FAO Merkezinden o gün akşam tam sekiz ton ekmek artığı çöpe gitti. Her gün koca binadan çöpe giden yemeğin ve ekmeğin haddi hesabı yoktu.
1945 yılından beri Dünya Gıda Örgütü 16 Ekim’i Dünya Gıda Günü olarak kutluyor.
Benim de dahil olduğum birçok toplantı, seminer, sergi düzenlendi yıllarca… Birçok filmler hazırlandı… Filmler, afişler, broşürler, lifletler, kitapçıklar, kitaplar…
“Bir Yanda Açlık, Öbür Yanda Oburluk!”
“Açlığa Son!”
“Herkes İçin Gıda Güvenliği”
“İklim Değişikliği ve Yeterli Gıda”
Açlığın Önlenmesi ve Gıda Güvencesinin Sağlanması”
***
2019 yılının Dünya Gıda Günü konusu biraz uzun bir başlık: ‘Eylemlerimiz Geleceğimizdir.
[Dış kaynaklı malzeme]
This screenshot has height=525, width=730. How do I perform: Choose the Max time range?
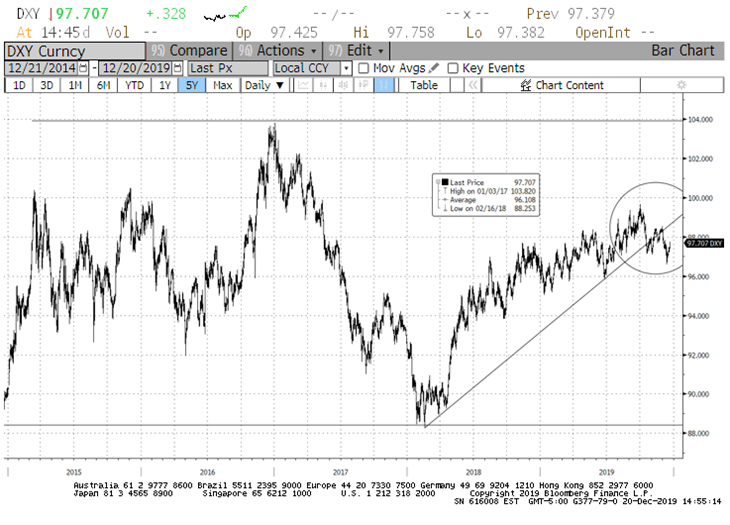(222, 85)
Sağlıklı Beslenme İle Açlığa Son Verilmiş Bir Dünya”
Eylemlerimiz geleceğimizdir, evet!
Değişen bir şey yok yani…
Son çeyrek asırdır hep aynı şey!
Beklenen, ümit ettiğimiz o herkese gıda güvencesi ve açlığın ortadan kaldırıldığı bir dünya ne yazık ki hâlâ hayâl…
Açlık dünden daha küresel bir tehdit olarak insanlığın en büyük imtihanı… 100 milyondan fazla insan açlık çekiyor ya da gıda güvencesinden yoksun.
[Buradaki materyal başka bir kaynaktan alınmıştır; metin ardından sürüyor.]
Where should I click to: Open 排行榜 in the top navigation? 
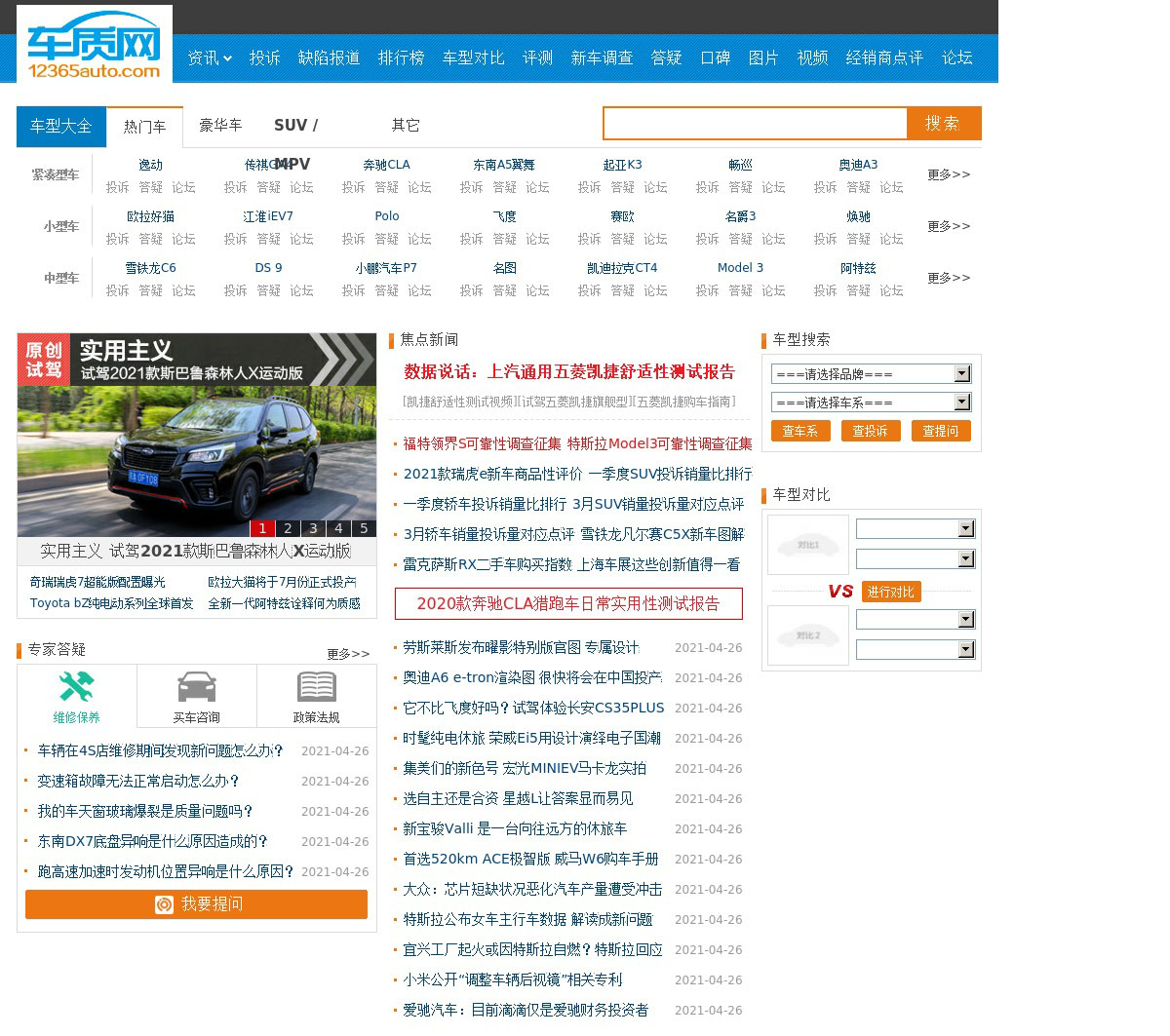click(x=401, y=58)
Hâlâ silahlanmaya ayrılan payın binde biri açlıkla mücadeleye harcansa yeryüzünde tek bir aç insan kalmaz.
2 trilyon doların silahlanmaya ayrıldığı, emperyalizmin fakir halkların yaşadığı bölgeleri bitmeyen sömürgeci zihniyetleriyle sömürmeye devam etmeleri FAO’nun toplantılarını, gösteri ötesine taşımıyor hayfa ki…
Açlığın kürenin yarısından fazlasını kuşatması, oburluğun ise daha az ama daha hırslı insanların yaşadığı bölgede olması medeniyetimiz adına yüz kızartıcı bir durum değil mi?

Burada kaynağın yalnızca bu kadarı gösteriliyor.